### [Il quesito]
Rispondi alle seguenti domande sulla recensione del film "Exiled".
(a) In quale città e in quale anno si svolge la vicenda?
(b) Quante ore mancano alla pensione del vecchio commissario?
(c) Insieme a chi Johnnie To ha fondato la Milkyway Image?

### [Brano]
Immagine tratta dal film EXILED

Immagine tratta dal film EXILED

Immagine tratta dal film EXILED

Immagine tratta dal film EXILED

Immagine tratta dal film EXILED
 

Macao 1998, a pochi mesi del passaggio di consegne tra i governi portoghese e cinese che provocherà la fuga di tutti quelli che hanno fatto fortuna e che temono di perdere il loro potere sotto il governo cinese. Wo è appena tornato con sua moglie e il loro bambino di un mese, dopo anni di vagabondaggio per sfuggire alle conseguenze del suo tentativo di uccidere il boss Fay.
Ovviamente appena messo piede in città le conseguenze si manifesteranno sotto l'aspetto dei suoi vecchi colleghi. Due di loro sono sotto casa sua con l'incarico di ucciderlo e altri due con quello di proteggerlo.

Trentasei ore prima di andare in pensione un vecchio commissario assiste impotente, e anche con una buona dose di vigliaccheria, alle sparatorie che si consumano nel suo quartiere. La conta a rovescio per la tanto agognata pensione si consuma per strada, ma al riparo di un'auto, al cui interno gli spari arrivano attutiti. E alla fine saranno stati giorni tranquilli in cui non sarà stato affatto necessario scendere dall'auto.
In queste ore, scandite dai silenzi che amplificano il suono delle pallottole, i quattro killer mandati a fare da protettori e da assassini del loro vecchio compagno faranno in modo di complicare ulteriormente la faccenda. E se dapprima c'era un boss arrabbiato e un killer sulla lista delle esecuzioni, poi ci saranno cinque fuggiaschi in cerca di soldi facili e con l'incredibile sfortuna di incappare ogni tre passi nel loro mandante e nemesi: il corrotto boss Fay.

La vasta filmografia di Johnnie To conta molti bei film, alcuni meno riusciti e qualche vero capolavoro. Questo è uno dei migliori, ogni meccanismo è perfettamente oliato e il tutto funziona a dovere. Una regia perfetta, un cast affiatato e convincente per una trama che regge bene le due ore e si posiziona tra i migliori della produzione del regista di Hong Kong.

In "Exiled" molti dei temi cari al regista sono presenti, come è per la gran parte dei film prodotti dalla Milkyway Image, casa di produzione che To ha fondato insieme a Wa Ka-Fai alla fine degli anni '90 e che da allora ha sfornato senza tregua ottimi film e qualche pellicola che, se non proprio riucita si può almeno definire originale.

### [Righe fornite]
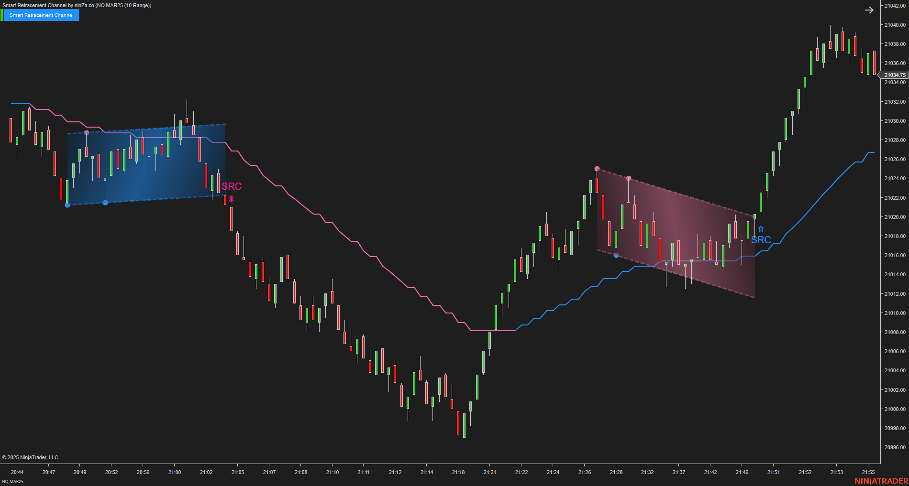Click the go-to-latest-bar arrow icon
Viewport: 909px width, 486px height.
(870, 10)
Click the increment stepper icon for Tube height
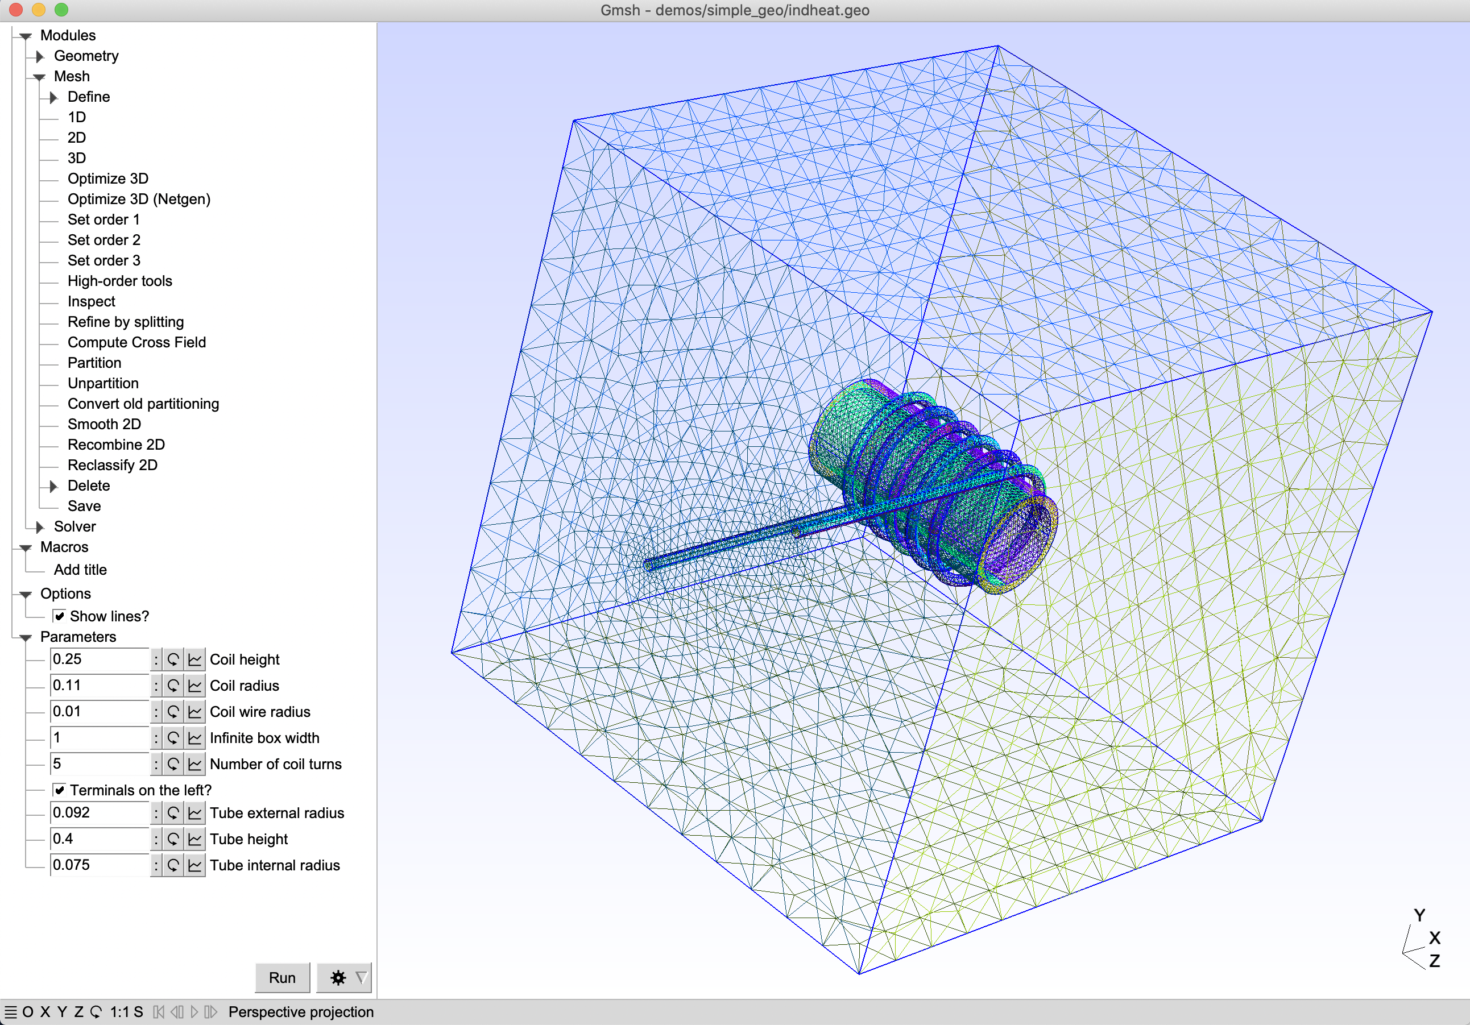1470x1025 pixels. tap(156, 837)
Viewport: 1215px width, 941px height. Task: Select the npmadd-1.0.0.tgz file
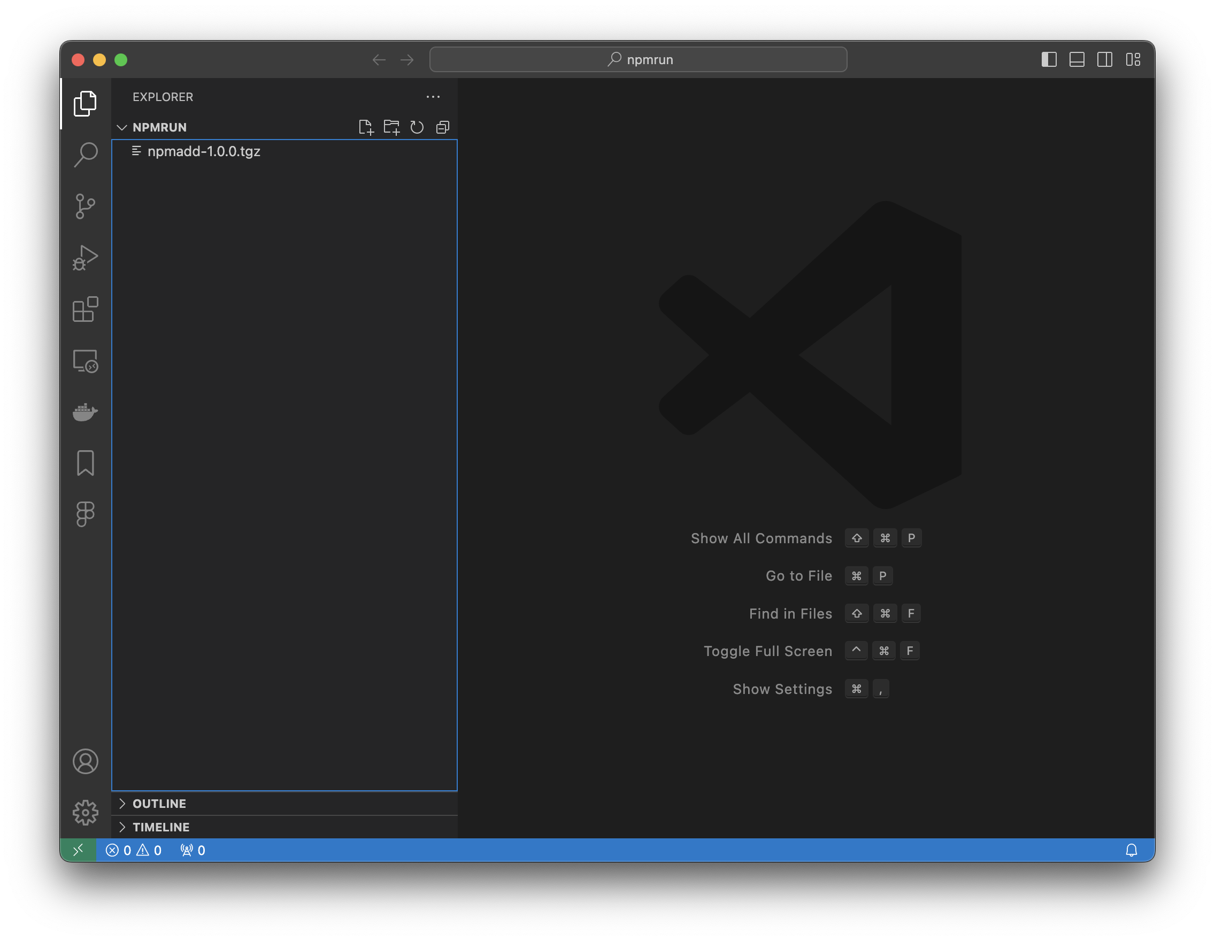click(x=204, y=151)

---

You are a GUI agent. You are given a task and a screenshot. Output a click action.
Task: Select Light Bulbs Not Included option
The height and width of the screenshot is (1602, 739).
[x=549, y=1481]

### [Risposta al quesito]
(a) A Macao, nel 1998.
(b) Trentasei ore.
(c) Insieme a Wa Ka-Fai.